II love homemaking because I get to smell a freshly bathed child
I love homemaking because I can put a fresh tablecloth on my table and transform it into a fancy restaurant with a rose in the center.

I love homemaking because there is always a new recipe to try.

I love homemaking because I can see those one time only moments all throughout the day.

I love homemaking because I can cover up stained couches with beautiful couch covers in a rose pattern my grandmother would have worn to church.

I love homemaking because I can sit in any room in my house and it is used to its fullest. No room is for show. Every room is pleasantly occupied.

I love homemaking because Emma can follow me around with her little broom and be just like momma.

I love homemaking because no one can make me laugh like my kids.

I love homemaking because I can grab my camera and capture two funny kids in a moment.

I love homemaking because I can take full advantage of all the seasons. Summer, Fall, Winter, and Spring never get by me. I enjoy each immensely.

I love homemaking because I can bring home some of the best books in the world and know they will get read.

I love homemaking because I know my kids very well and can work with them like no other.

I love homemaking because if I am sick of being inside I can go outside. And if I am sick of being outside I can go inside.

I love homemaking because I can kiss my kids thirty times a day if I want.

I love homemaking because the weather never affects my plans to stay home.

I love homemaking because it makes me more in awe of my grandmother, causing me to notice her work in great detail.

I love homemaking because my kids can get really dirty and jump in the tub before anyone's the wiser.

I love homemaking because I am the " LORD's Home Servant."

I love homemaking because no one can run this home like I can. No one knows that man of mine like I do. And no one can tell you about those kids that I live with like I can.
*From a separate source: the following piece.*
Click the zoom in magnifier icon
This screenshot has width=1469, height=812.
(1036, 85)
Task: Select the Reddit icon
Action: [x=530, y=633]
I love homemaking because I can watch a "Leave It to Beaver" or "Andy Griffith Show" and be inspired by June Cleaver or Aunt Bee to do a better job in my home.

I love homemaking because I have time to light candles, put on soft music, and enjoy the quiet.
I love homemaking because I know where my kids are, and that gives me great peace because they are beside me.

I love homemaking because I get to be HOME.

I love homemaking because God called me to this job and I love it!!!!